Contents

This library provides several algorithms from the field of machine learning and statistics. A short introduction into statistics is given in the next chapter. The goal of this documentation is to provide a theoretical background additional to the implementation. Main topics covered so far are sampling methods, model fitting and model selection. The model fitting module provides various many different learning algorithms. Where possible, it was tried to stick to a statistics and information theory framework.

Besides the python standard library, the framework mainly uses scipy and numpy. Although not all algorithms rely on them, it’s strongly encouraged to use those libraries.

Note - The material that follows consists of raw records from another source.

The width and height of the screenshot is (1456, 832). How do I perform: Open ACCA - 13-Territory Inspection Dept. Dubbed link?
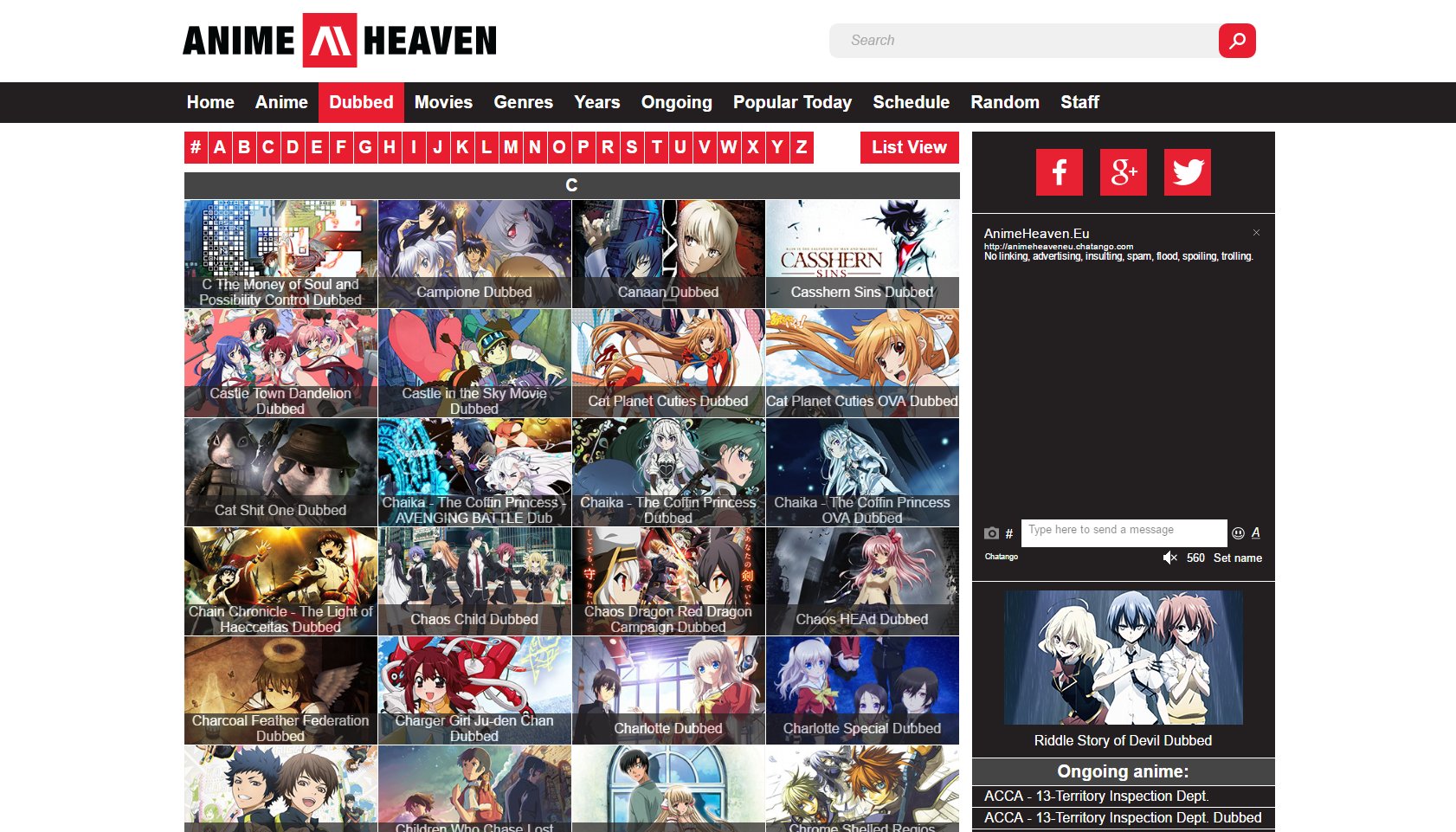pos(1122,817)
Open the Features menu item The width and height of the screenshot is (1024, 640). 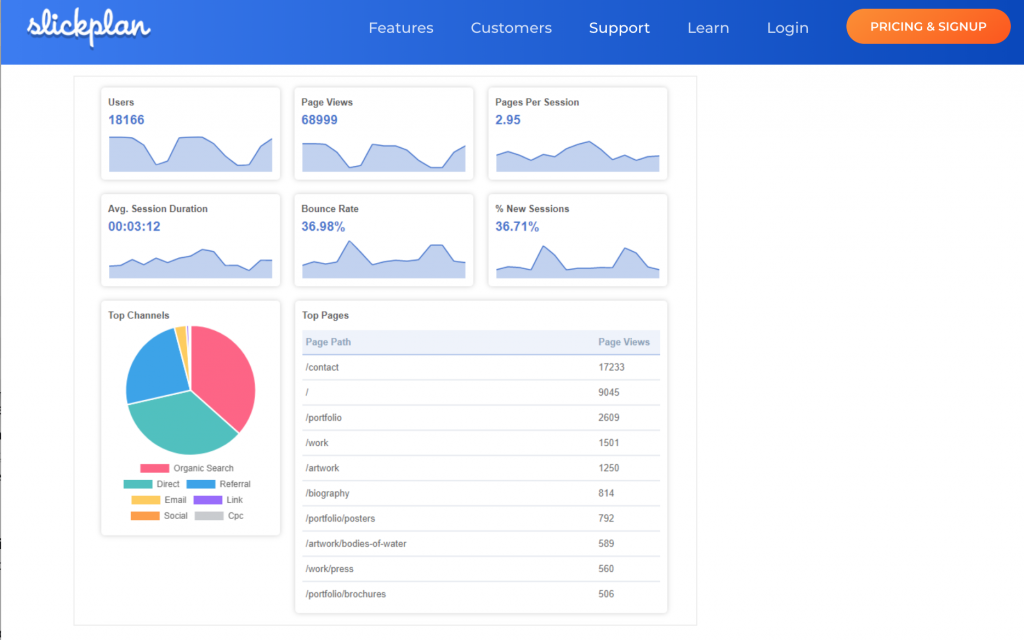(400, 28)
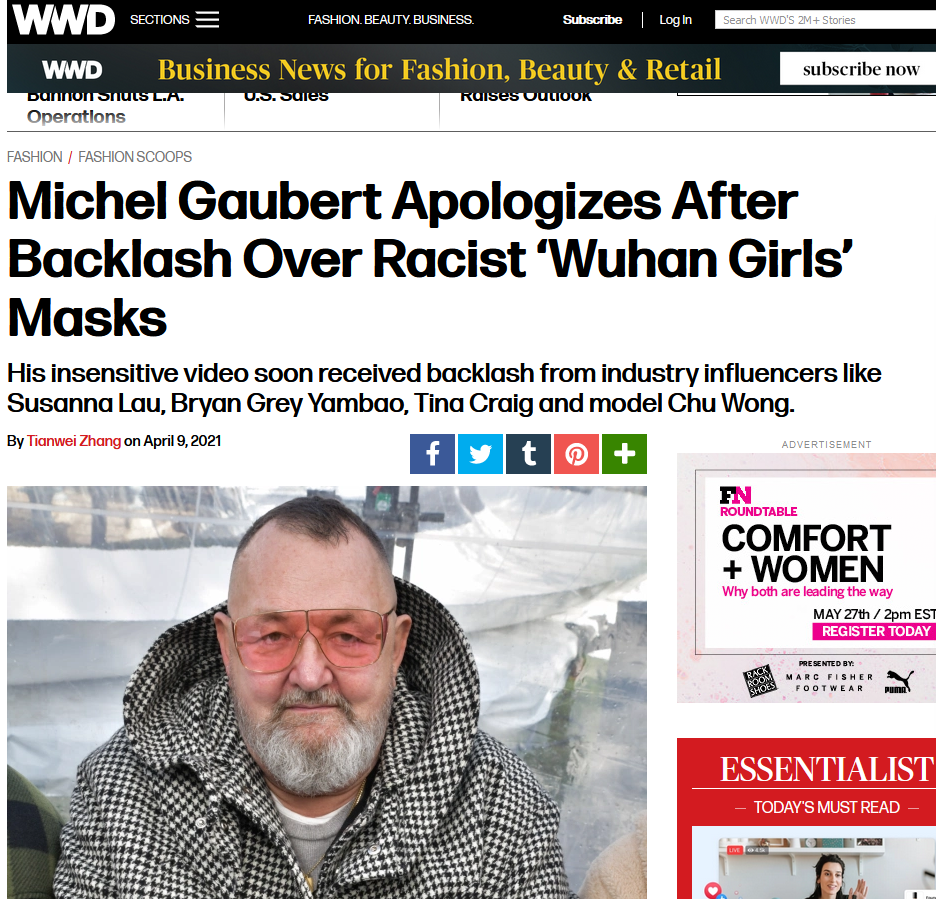Open story about L.A. Operations shutdown
The height and width of the screenshot is (899, 936).
106,106
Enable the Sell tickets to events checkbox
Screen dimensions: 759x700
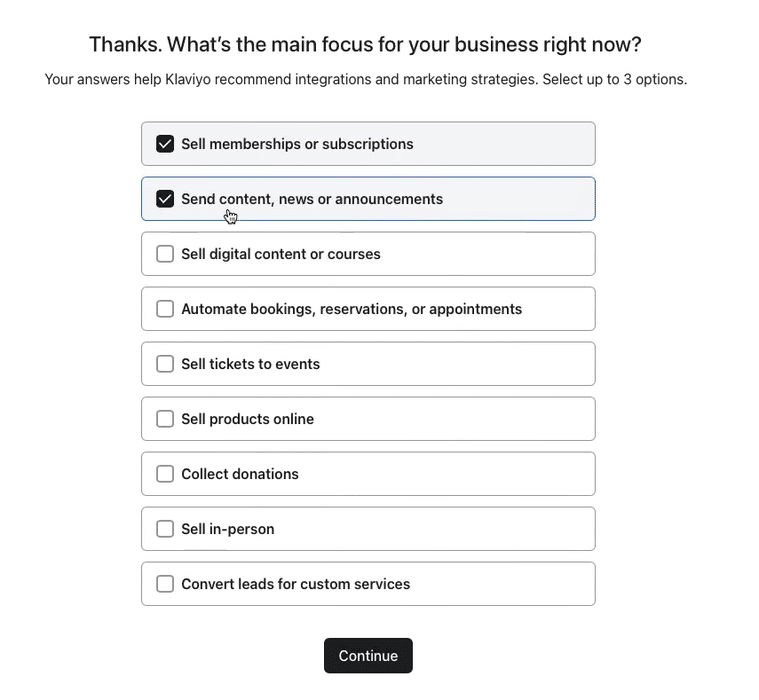(x=165, y=364)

Other projects that might be useful in what you try to achieve can be found at scikit. Especially noteworthy is the package scikit-learn that covers a lot of machine learning algorithms. For statistical computation, there’s a nice list of projects as StatPy. Noteworthy are also the SciTools package, the MatPlotLib for plotting and the convex optimization package cvxopt.

If you’re looking for more theoretical information, note the used *Resources*.
On the web, many topics are well covered by
wikipedia and also the StatSoft Statistics
textbook might be useful.

It’s important to understand the type signatures. It may help a lot to understand the structure of the code.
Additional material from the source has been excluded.